相続不動産が、国家によって徴収される。韓国で、日本による植民地時代に「侯爵」の地位にあった朝鮮王朝の王族、故・李海昇(イ・ヘスン)氏から、孫が相続を受けた不動産が「親日財産」にあたるとして、国家に帰属するという高裁判決が言い渡された。朝鮮日報が伝えている。
ソウル市街(本文とは無関係)
この制度は、「親日反民族行為者財産の国家帰属に関する特別法」と呼ばれ、2005年に国会を通過して成立した。通称「親日法」と呼ばれ、日本の統治下時代に取得した不動産で、それが現代に相続されたものは、国家に帰属することができるというものだ。
調査にあたっては、国の独立した機関である調査委員会が、調査対象者を決定し、家系図を作成して子孫たちと保有財産を確認して、日本統治下時代に取得した不動産や財産などに調べていくという。
その際には、相続人が多岐にわたっており、さらには、様々な取引がなされていたりすることもあり、トレースに多大な時間を要するそうだ。もちろん、それらを確定させても、不動産所有者たちが、決定を不服として司法の場に打って出ることもある。
最大の問題は、やはりすでに何らかの取引がなされて、第三者に所有が移動している場合だという。裁判所に保有する不動産の処分禁止の仮処分申請を行うそうだが、その効力があるのは、まだ第三者に移動していないものに限るなど、難しい点もあるそうだ。

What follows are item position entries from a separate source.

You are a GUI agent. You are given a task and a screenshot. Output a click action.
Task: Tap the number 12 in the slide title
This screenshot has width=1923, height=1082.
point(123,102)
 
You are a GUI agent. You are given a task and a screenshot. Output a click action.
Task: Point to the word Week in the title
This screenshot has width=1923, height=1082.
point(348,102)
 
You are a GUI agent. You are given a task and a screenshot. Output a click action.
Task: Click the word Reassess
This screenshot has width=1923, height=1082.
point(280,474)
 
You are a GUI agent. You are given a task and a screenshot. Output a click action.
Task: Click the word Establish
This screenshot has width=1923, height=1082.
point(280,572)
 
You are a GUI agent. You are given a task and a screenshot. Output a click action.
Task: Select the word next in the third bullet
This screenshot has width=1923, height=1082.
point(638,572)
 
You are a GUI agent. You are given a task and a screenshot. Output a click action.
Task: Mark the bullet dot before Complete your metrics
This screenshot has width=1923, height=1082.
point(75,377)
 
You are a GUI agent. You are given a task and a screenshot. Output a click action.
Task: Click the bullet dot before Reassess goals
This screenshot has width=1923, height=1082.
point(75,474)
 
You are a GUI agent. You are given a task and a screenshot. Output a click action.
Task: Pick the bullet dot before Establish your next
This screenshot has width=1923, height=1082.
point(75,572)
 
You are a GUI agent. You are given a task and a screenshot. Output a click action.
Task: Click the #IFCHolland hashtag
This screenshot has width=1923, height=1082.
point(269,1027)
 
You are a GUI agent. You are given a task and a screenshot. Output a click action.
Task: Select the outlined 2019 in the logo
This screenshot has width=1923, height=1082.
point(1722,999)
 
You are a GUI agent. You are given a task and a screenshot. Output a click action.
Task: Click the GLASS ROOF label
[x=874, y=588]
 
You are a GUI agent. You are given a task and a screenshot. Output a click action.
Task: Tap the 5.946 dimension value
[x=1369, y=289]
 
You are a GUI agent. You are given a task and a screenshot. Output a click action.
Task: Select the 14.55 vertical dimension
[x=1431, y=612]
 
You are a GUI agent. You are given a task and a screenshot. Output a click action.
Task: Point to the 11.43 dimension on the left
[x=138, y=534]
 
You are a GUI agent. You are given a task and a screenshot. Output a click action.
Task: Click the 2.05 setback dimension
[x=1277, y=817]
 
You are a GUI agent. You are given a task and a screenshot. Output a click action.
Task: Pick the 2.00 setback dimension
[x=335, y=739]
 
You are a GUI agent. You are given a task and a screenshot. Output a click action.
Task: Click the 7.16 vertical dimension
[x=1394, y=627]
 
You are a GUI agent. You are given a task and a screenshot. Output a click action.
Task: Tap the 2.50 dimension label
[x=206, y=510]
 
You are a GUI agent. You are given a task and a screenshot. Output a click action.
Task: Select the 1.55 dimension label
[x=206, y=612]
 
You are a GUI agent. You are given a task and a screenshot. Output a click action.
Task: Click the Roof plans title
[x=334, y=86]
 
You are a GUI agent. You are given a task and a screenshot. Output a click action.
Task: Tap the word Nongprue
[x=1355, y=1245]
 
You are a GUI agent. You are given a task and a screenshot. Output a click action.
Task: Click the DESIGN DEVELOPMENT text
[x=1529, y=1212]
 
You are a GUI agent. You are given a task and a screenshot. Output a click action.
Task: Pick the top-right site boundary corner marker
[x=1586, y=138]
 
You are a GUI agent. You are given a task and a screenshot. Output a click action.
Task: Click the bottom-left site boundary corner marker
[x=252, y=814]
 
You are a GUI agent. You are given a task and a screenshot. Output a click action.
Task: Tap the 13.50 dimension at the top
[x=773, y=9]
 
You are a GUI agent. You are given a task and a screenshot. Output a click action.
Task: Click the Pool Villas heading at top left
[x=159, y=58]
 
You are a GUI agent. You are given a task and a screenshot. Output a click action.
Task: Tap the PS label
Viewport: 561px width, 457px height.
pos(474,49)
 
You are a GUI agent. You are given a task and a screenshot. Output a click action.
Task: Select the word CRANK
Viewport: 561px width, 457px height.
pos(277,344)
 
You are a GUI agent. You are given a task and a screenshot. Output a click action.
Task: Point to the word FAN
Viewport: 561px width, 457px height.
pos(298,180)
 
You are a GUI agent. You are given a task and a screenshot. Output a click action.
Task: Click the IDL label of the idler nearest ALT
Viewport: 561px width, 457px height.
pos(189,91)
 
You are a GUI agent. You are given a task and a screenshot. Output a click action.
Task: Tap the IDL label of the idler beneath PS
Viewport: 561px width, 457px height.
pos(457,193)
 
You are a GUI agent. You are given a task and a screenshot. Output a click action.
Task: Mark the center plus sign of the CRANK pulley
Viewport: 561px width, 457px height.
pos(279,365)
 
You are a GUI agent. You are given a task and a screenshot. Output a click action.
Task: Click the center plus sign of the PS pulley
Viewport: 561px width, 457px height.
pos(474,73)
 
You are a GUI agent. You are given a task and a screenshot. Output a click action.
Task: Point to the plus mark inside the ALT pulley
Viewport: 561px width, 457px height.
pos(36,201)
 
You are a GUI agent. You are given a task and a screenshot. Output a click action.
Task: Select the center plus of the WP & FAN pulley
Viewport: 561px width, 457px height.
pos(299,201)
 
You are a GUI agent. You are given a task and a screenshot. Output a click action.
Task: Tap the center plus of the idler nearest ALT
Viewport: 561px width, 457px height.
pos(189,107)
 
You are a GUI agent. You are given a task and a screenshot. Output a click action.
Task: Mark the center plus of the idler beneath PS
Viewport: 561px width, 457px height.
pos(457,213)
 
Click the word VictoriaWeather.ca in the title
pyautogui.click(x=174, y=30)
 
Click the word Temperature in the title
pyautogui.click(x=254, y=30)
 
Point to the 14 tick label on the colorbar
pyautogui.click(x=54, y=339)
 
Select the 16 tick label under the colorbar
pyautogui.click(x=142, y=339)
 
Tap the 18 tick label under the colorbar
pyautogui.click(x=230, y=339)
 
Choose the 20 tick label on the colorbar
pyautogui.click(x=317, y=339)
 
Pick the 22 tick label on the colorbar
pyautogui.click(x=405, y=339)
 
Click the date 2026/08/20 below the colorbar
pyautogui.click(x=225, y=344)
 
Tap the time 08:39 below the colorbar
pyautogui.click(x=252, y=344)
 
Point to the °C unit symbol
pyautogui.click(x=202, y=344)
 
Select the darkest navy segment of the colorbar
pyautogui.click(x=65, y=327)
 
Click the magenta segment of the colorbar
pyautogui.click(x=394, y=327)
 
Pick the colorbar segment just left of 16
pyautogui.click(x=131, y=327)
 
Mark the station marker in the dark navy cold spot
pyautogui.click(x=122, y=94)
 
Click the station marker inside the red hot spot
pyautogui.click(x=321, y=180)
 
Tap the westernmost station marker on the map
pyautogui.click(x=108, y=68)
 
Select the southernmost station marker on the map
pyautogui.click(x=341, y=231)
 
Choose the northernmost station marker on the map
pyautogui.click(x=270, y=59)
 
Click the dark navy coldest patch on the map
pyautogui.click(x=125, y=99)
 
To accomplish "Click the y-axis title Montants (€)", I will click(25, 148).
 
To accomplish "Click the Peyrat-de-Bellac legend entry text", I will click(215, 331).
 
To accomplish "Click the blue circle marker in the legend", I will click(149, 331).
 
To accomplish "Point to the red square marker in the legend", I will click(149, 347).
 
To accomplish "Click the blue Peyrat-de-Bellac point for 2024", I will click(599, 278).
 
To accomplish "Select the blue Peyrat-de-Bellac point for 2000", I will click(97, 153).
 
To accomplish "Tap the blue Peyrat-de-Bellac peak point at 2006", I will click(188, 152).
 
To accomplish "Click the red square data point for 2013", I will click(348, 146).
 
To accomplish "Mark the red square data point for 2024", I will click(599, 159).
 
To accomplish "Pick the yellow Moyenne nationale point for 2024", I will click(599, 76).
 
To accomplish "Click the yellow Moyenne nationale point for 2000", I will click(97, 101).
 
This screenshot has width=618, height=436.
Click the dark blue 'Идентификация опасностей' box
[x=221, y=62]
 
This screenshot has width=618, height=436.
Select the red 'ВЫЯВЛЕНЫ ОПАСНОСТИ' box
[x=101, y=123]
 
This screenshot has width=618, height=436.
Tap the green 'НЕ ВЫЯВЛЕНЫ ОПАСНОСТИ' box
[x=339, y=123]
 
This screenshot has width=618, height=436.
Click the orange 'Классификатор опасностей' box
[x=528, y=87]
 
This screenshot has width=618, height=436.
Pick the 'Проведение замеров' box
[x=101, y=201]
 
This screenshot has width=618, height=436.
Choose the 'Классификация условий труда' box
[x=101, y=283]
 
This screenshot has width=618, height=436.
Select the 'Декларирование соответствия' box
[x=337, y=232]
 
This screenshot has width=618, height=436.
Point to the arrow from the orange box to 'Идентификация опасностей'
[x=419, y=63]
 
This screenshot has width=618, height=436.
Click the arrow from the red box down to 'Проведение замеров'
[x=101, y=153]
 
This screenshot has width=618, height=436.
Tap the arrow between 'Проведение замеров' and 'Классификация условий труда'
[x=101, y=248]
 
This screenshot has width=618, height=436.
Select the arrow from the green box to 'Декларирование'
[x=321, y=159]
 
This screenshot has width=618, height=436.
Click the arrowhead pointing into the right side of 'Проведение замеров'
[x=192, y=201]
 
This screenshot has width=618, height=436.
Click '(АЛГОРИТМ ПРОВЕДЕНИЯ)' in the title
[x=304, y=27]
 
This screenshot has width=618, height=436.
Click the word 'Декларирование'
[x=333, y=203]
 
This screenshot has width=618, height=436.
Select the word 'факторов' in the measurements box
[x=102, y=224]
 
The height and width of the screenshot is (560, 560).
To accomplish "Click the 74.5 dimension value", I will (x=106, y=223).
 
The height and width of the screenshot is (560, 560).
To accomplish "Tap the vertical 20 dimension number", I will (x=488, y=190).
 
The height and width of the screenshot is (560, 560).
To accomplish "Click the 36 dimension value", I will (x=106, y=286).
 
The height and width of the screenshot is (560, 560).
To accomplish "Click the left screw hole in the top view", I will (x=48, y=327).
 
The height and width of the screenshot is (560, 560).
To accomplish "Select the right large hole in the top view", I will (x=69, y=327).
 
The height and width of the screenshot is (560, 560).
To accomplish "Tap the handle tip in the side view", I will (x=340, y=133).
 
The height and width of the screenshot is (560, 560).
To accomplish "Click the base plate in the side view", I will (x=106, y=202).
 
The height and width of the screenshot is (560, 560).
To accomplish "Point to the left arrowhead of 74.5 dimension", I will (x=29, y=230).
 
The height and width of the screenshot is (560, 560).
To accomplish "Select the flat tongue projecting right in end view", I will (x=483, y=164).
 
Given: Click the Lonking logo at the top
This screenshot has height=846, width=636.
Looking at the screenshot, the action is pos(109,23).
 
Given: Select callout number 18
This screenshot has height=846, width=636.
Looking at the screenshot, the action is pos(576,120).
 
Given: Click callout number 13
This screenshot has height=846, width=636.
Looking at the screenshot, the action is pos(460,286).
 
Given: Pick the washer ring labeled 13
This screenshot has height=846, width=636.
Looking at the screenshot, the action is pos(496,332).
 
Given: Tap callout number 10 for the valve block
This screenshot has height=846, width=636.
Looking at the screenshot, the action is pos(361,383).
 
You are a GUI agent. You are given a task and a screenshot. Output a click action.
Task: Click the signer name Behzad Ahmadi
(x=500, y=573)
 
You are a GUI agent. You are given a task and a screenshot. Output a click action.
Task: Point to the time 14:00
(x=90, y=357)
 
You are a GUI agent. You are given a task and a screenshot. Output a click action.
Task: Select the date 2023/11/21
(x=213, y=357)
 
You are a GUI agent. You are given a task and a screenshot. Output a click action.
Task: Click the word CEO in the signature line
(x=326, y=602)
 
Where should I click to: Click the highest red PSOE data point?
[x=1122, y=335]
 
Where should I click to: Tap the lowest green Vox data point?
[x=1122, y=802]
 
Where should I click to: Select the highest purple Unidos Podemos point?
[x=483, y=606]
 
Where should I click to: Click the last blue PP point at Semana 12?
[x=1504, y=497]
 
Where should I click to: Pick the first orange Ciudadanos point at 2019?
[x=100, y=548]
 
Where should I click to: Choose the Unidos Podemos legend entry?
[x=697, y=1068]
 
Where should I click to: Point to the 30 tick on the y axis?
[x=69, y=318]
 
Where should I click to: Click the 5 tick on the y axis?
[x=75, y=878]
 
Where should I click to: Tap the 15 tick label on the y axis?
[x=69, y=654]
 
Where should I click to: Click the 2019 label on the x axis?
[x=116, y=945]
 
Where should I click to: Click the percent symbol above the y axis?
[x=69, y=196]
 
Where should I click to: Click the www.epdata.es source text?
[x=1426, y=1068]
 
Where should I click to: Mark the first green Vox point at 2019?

2009年に聯合通信が伝えたところによると、調査委員会は4年間の一応の活動を終えて、調査対象者451人のうち77人の土地553万77460平方メートルについて、国への帰属決定を出したという。その相続土地の時価総額は1350億ウォン(約135億円)に上るという。そのうち訴訟になったものもある。
これなら、日本の相続の方がまだマシだろう。